The Superstar doesn’t disagree. “I can’t ever forget Blackjack Mulligan, almost 7-feet tall, wrestling Kevin Sullivan, 5-feet tall, and Blackjack has to spend most of the match on his knees — and he’s still as big as Kevin Sullivan on his knees! But the entertainment value, he was still able to get sympathy because he was an entertaining babyface,” said Graham.

After his Mid-Atlantic run ended, Mulligan took his act to Florida, and then, at the end of his career, back to the WWF on two occasions, on one of which he worked under a mask as a part of the Machines. He and wife Julia would see their children involved in wrestling as well, with Barry and Kendall Windham becoming wrestlers, and daughter marrying Mike Rotunda. Two current WWE stars, Bray Wyatt and Bo Dallas, are Rotunda’s son, and therefore Mulligan’s grandsons.

After his last run in New York, Mulligan ran into legal trouble with his real estate holdings, and spent two years in a minimum-security prison for a federal counterfeiting conviction; Kendall got 27 months. Later, the Mulligans ran a car dealership in Florida.

During his career, Mulligan had two stints as an owner too. From 1980-81, he owned Knoxville with Ric Flair, which included some southwest Virginia towns. “All these small territories, they were finished. The TBS program, with Vince bowling over everybody, those little territories were gone,” he said. The other was the Amarillo territory, which he bought with Dick Murdoch from the Funks just before the WWF expanded nationally. “It was more for me a break,” Mulligan said. “Barry was going to West Texas State, so I went out there so I could watch the football season.

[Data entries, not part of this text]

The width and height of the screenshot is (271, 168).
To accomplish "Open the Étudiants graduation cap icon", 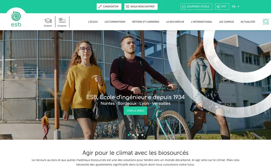I will pos(48,21).
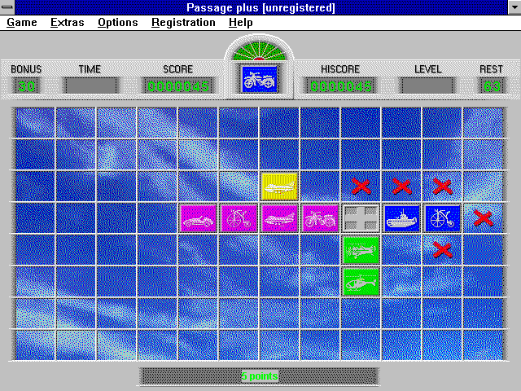
Task: Click red X below the blue bicycle tile
Action: [442, 249]
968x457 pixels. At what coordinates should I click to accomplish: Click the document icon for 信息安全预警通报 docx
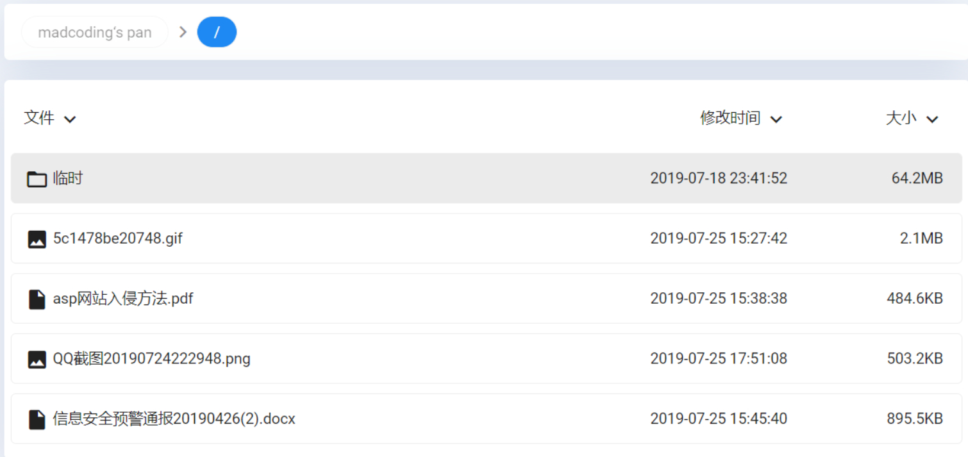point(37,419)
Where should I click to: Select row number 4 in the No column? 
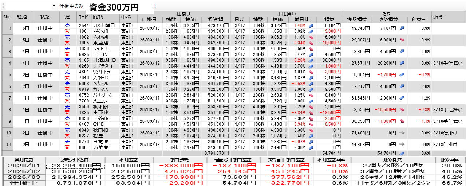point(7,63)
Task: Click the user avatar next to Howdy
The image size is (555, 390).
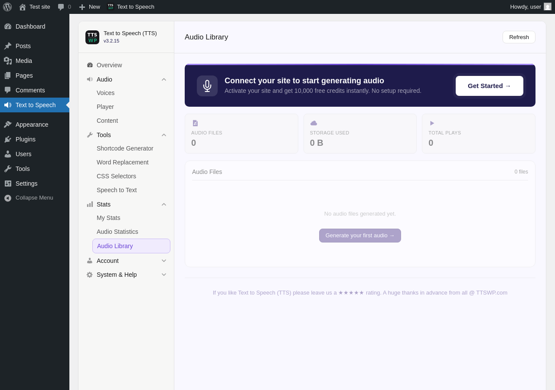Action: click(x=548, y=7)
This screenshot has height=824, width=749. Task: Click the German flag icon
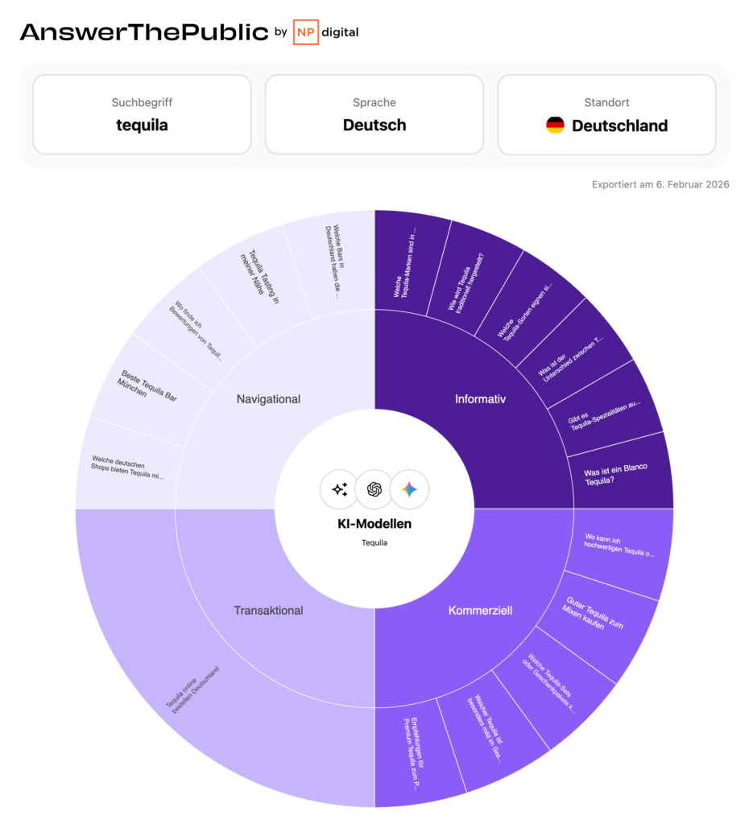click(555, 126)
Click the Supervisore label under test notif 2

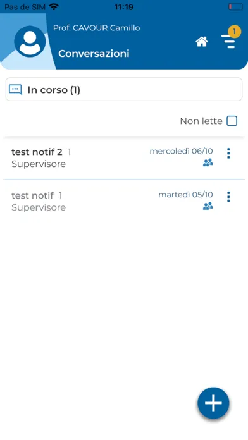39,164
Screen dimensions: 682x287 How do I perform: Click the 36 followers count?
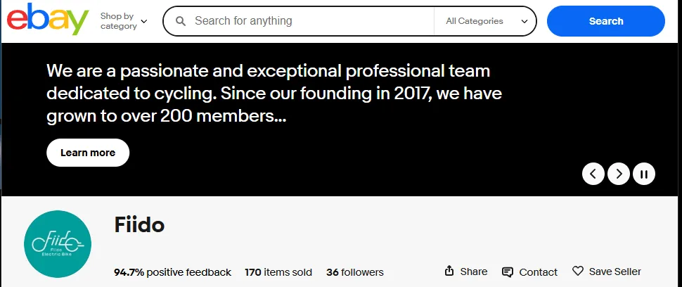[355, 272]
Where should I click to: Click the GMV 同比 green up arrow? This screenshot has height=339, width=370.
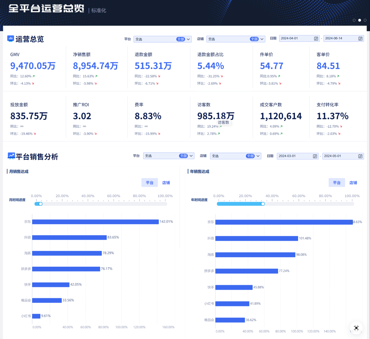click(34, 76)
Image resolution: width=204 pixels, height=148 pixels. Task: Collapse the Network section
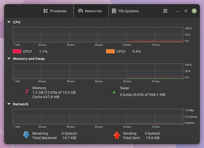(x=9, y=104)
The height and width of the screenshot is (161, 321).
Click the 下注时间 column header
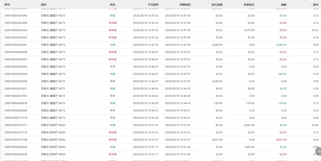[x=153, y=5]
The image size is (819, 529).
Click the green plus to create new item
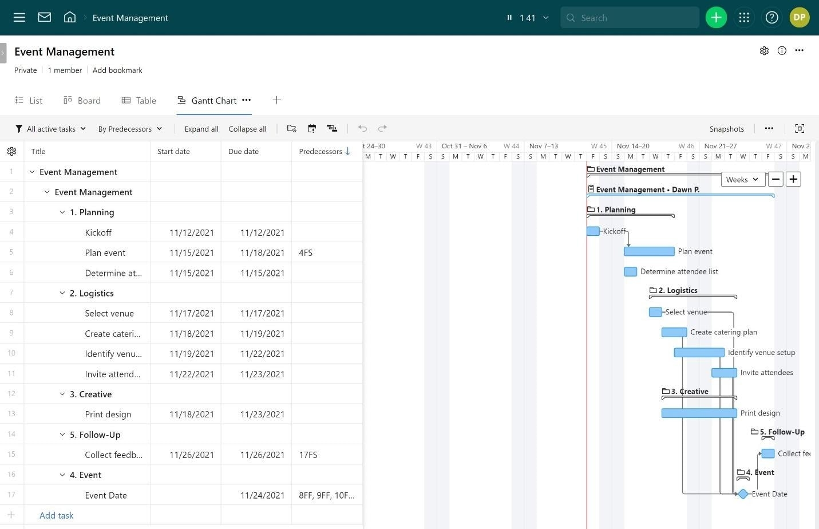[716, 17]
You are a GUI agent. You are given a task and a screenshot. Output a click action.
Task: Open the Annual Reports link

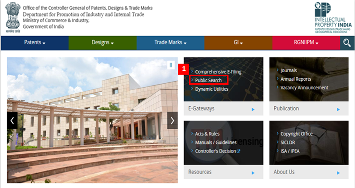coord(296,79)
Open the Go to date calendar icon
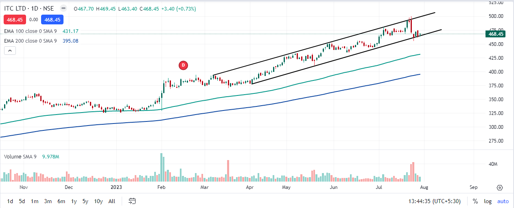 pyautogui.click(x=132, y=201)
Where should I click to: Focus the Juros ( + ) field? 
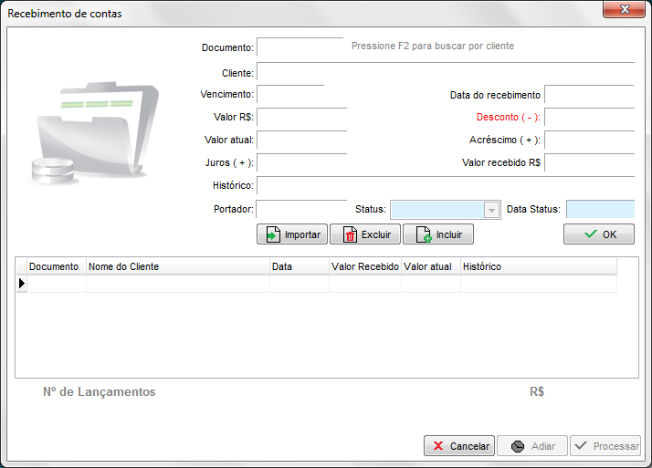pyautogui.click(x=301, y=163)
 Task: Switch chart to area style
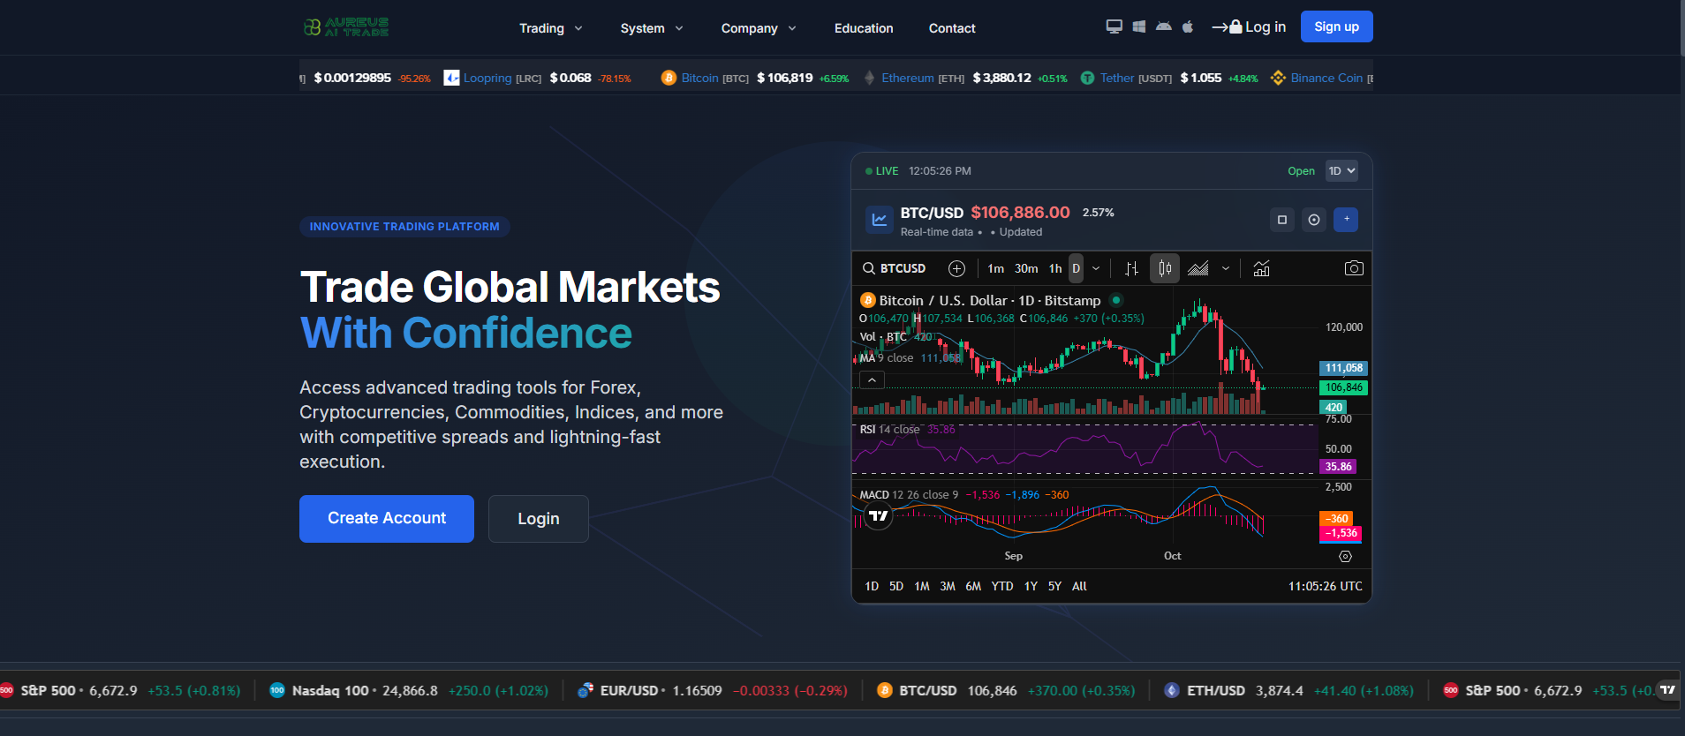point(1198,268)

It was the most expensive football season that I ever watched in my life!”

The Blackjacks are entering the Pro Wrestling Hall of Fame this May, and were inducted into the WWE Hall of Fame in April 2006. Mulligan, bad knees and all, still gave a powerful — if short — induction speech.

He was wistful on the past. “The only regret I have is that I’m not 21 years old. I wish I could do this again, I really, really do. I watch these guys now, and I swear to God, it would be like taking candy from a baby.”

For the last number of years, Mulligan faced many health challenges. In August 2015, he posted an update to his Facebook page: “I’ve just been sent home by my 5th doctor! To let God have his way! Massive blood lots surrounding the bran!! … Strange writing about before it happens ! But left here a while longer to do Gods work!”

Funeral arrangements are not known at this time.